Any idea if this idea is usable, extendable or why does it work at all in this story for "Alice" ?
Thanks!
#English Name recognition
import re
import sys
import random
from string import upper
def mimic_dict(filename):
dict = {}
f = open(filename)
text = f.read()
f.close()
prev = ""
words = text.split()
for word in words:
m = re.search("\w+",word)
if m == None:
continue
word = m.group()
if not prev in dict:
dict[prev] = [word]
else :
dict[prev] = dict[prev] + [word]
prev = word
return dict
def main():
if len(sys.argv) != 2:
print 'usage: ./main.py file-to-read'
sys.exit(1)
dict = mimic_dict(sys.argv[1])
upper = []
for e in dict.keys():
if len(e) > 1 and e[0].isupper():
upper.append(e)
print len(upper),upper
exclude = ["ME","Yes","English","Which","When","WOULD","ONE","THAT","That","Here","and","And","it","It","me"]
exclude = [ x for x in exclude if dict.has_key(x)]
for s in exclude :
del dict[s]
scores = {}
for key1 in dict.keys():
max = 0
for key2 in dict.keys():
if key1 == key2 : continue
a = dict[key1]
k = dict[key2]
diff = []
for ia in a:
if ia in k and ia not in diff:
diff.append( ia)
if len(diff) > max:
max = len(diff)
scores[key1]=(key2,max)
dictscores = {}
names = []
for e in scores.keys():
if scores[e][0]=="Alice" and e[0].isupper():
names.append(e)
print len(names), names
if __name__ == '__main__':
main()
From the looks of your program and previous experience with NER, I'd say this "works" because you're not doing a proper evaluation. You've found "Hare" where you should have found "March Hare".
The difficulty in NER (at least for English) is not finding the names; it's detecting their full extent (the "March Hare" example); detecting them even at the start of a sentence, where all words are capitalized; classifying them as person/organisation/location/etc.

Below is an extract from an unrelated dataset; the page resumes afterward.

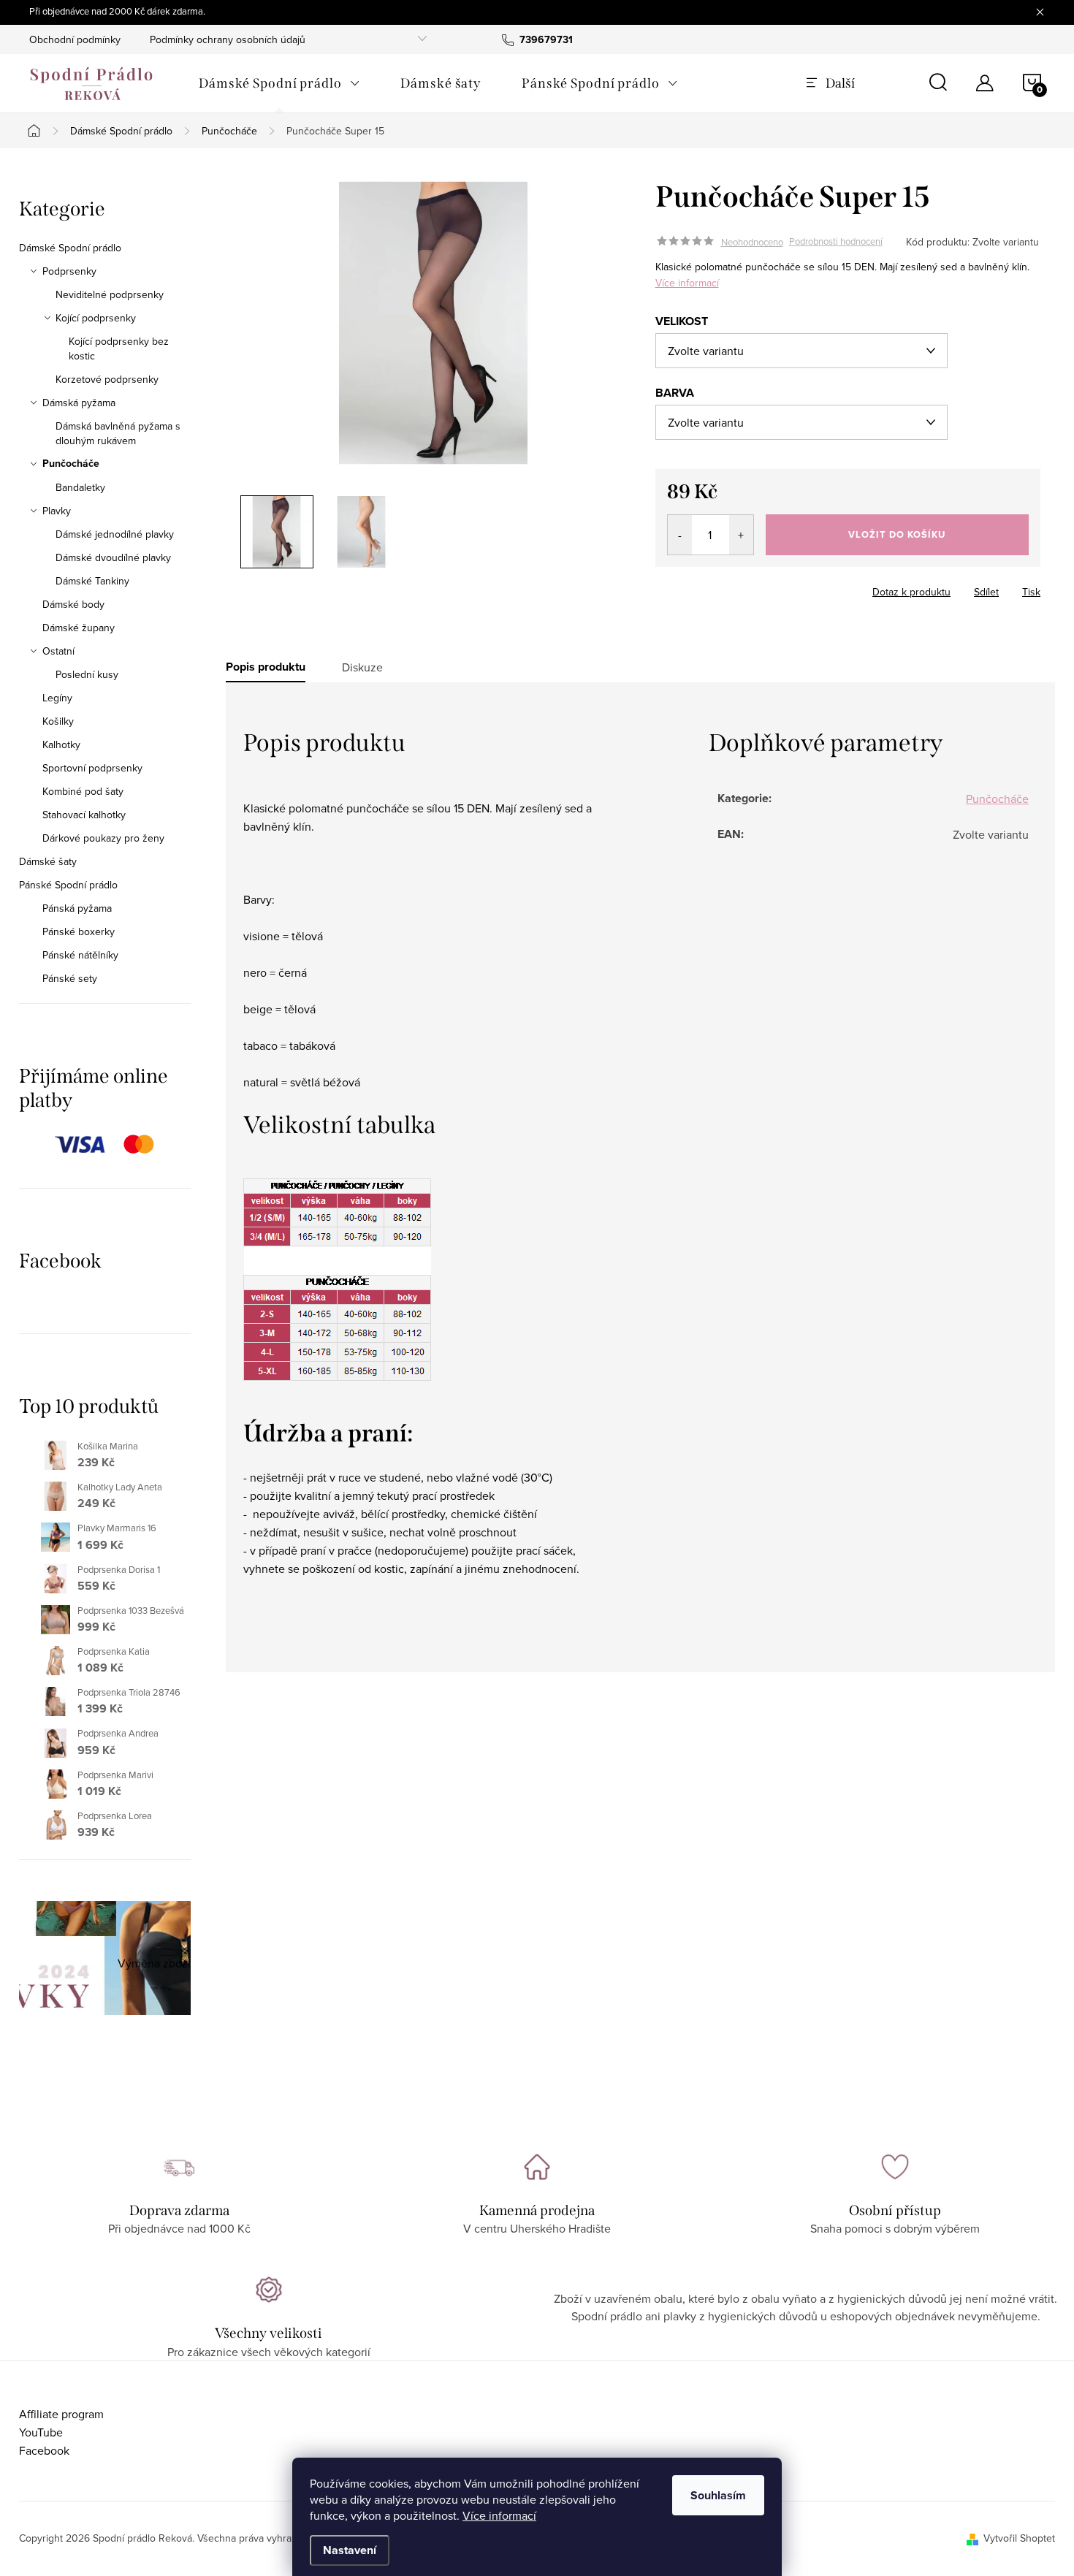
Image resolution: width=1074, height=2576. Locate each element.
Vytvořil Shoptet (1019, 2538)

Also, Alice in Wonderland, being a children's novel, is a rather easy text to process. Newswire phrases like "Microsoft CEO Steve Ballmer" pose a much harder problem; here, you'd want to detect
[ORG Microsoft] CEO [PER Steve Ballmer]
What you are doing is building a distributional thesaurus-- finding words which are distributionally similar to a query (e.g. Alice), i.e. words that appear in similar contexts. This does not automatically make them synonyms, but means they are in a way similar to the query. The fact that your query is a named entity does not on its own guarantee that the similar words that you retrieve will be named entities. However, since Alice, the Hare and the Queen tend to appear is similar context because they share some characteristics (e.g. they all speak, walk, cry, etc-- the details of Alice in wonderland escape me) they are more likely to be retrieved. It turns out whether a word is capitalised or not is a very useful piece of information when working out if something is a named entity. If you do not filter out the non-capitalised words, you will see many other neighbours that are not named entities.
Have a look at the following papers to get an idea of what people do with distributional semantics:
Lin 1998
Grefenstette 1994
Schuetze 1998
To put your idea in the terminology used in these papers, Step 2 is building a context vector for the word with from a window of size 1. Step 3 resembles several well-known similarity measures in distributional semantics (most notably the so-called Jaccard coefficient).
As larsmans pointed out, this seems to work so well because you are not doing a proper evaluation. If you ran this against a hand-annotated corpus you will find it is very bad at identifying the boundaries of names entities and it does not even attempt to guess if they are people or places or organisations... Nevertheless, it is a great first attempt at NLP, keep it up!